◆ **INSTRUCTIONS TO FOLLOW**
In the entries below, how many lines contain the string "computer"? Respond with the number only.

◆ **Pixel coordinate grounding data**

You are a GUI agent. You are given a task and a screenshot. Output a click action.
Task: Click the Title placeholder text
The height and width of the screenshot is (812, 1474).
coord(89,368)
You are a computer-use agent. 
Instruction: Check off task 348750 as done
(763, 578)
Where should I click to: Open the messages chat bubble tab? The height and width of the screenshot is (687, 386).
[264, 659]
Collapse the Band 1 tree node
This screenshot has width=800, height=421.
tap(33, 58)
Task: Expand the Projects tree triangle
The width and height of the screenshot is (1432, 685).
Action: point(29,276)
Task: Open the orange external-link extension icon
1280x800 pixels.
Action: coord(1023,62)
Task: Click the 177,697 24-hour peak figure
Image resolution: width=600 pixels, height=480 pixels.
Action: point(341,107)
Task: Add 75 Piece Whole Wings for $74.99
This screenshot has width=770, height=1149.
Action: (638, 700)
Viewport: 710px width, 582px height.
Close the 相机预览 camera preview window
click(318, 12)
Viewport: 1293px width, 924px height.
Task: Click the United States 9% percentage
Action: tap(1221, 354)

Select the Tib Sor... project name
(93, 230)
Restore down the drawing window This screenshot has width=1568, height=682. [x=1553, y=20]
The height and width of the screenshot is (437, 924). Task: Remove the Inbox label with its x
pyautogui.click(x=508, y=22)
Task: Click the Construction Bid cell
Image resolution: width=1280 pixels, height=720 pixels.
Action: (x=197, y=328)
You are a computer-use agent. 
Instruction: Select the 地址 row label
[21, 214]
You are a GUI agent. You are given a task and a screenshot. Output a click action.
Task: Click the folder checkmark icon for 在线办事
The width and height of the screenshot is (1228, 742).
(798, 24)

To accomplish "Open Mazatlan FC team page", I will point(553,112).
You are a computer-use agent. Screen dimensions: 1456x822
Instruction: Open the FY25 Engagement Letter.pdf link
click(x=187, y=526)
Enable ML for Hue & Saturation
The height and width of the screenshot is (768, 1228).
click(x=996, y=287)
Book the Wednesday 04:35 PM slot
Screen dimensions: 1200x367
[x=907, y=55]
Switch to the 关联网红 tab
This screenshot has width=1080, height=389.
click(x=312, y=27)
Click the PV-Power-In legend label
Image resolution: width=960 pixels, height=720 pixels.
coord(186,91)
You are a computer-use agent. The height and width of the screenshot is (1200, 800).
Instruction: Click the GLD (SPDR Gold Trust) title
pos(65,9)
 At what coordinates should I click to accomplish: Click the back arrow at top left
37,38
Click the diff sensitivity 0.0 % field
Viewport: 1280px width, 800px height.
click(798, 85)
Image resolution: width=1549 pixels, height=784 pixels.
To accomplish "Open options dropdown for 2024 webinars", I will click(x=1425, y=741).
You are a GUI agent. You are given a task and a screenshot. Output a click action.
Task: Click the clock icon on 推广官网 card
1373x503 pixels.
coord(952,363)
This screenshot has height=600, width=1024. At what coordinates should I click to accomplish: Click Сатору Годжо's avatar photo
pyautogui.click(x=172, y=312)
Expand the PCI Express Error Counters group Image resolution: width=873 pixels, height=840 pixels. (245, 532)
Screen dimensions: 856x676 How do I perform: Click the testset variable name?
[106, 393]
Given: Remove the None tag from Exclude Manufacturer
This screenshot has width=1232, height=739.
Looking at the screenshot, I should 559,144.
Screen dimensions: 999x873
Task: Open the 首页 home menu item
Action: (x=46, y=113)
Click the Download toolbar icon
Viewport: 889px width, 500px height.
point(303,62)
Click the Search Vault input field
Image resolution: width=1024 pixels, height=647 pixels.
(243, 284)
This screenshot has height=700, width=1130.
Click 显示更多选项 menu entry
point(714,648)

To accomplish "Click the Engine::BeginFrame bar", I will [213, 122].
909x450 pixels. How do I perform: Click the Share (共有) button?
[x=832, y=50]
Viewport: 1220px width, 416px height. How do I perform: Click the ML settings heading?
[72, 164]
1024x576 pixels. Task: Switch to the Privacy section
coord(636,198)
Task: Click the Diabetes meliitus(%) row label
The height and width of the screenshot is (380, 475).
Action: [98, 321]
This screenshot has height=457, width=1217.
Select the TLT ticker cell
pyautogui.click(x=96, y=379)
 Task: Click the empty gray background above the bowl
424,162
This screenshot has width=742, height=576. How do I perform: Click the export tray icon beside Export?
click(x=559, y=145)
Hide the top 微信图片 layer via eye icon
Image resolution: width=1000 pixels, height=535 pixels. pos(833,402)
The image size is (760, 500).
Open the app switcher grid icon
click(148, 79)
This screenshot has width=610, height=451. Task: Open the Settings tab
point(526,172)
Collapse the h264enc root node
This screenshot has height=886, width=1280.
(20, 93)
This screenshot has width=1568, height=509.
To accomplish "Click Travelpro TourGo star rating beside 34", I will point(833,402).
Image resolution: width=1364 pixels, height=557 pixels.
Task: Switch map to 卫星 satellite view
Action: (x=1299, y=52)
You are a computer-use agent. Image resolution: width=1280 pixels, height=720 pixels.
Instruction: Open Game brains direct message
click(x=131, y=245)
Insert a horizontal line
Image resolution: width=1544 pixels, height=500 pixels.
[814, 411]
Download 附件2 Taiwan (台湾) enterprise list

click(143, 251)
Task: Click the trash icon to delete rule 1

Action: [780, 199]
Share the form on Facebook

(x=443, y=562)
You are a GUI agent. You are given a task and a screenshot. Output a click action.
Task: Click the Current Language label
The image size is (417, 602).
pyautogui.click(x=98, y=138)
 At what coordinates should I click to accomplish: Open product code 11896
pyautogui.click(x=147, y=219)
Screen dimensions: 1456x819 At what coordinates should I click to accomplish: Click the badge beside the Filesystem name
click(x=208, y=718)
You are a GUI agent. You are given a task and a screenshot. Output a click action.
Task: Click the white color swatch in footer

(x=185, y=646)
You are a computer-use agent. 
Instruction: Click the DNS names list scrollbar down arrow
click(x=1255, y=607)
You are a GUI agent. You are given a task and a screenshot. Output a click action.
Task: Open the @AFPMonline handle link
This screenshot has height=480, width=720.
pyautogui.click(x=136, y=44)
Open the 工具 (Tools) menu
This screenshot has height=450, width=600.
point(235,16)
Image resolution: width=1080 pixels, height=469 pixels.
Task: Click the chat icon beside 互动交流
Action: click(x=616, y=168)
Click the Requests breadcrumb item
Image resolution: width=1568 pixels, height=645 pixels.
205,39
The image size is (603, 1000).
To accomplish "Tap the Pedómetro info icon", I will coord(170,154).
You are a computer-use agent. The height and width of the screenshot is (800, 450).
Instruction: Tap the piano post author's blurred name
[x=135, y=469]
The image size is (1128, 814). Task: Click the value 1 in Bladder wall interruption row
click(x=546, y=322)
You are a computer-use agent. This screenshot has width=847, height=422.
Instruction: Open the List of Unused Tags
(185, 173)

◆ **SOLVED PROBLEM**
8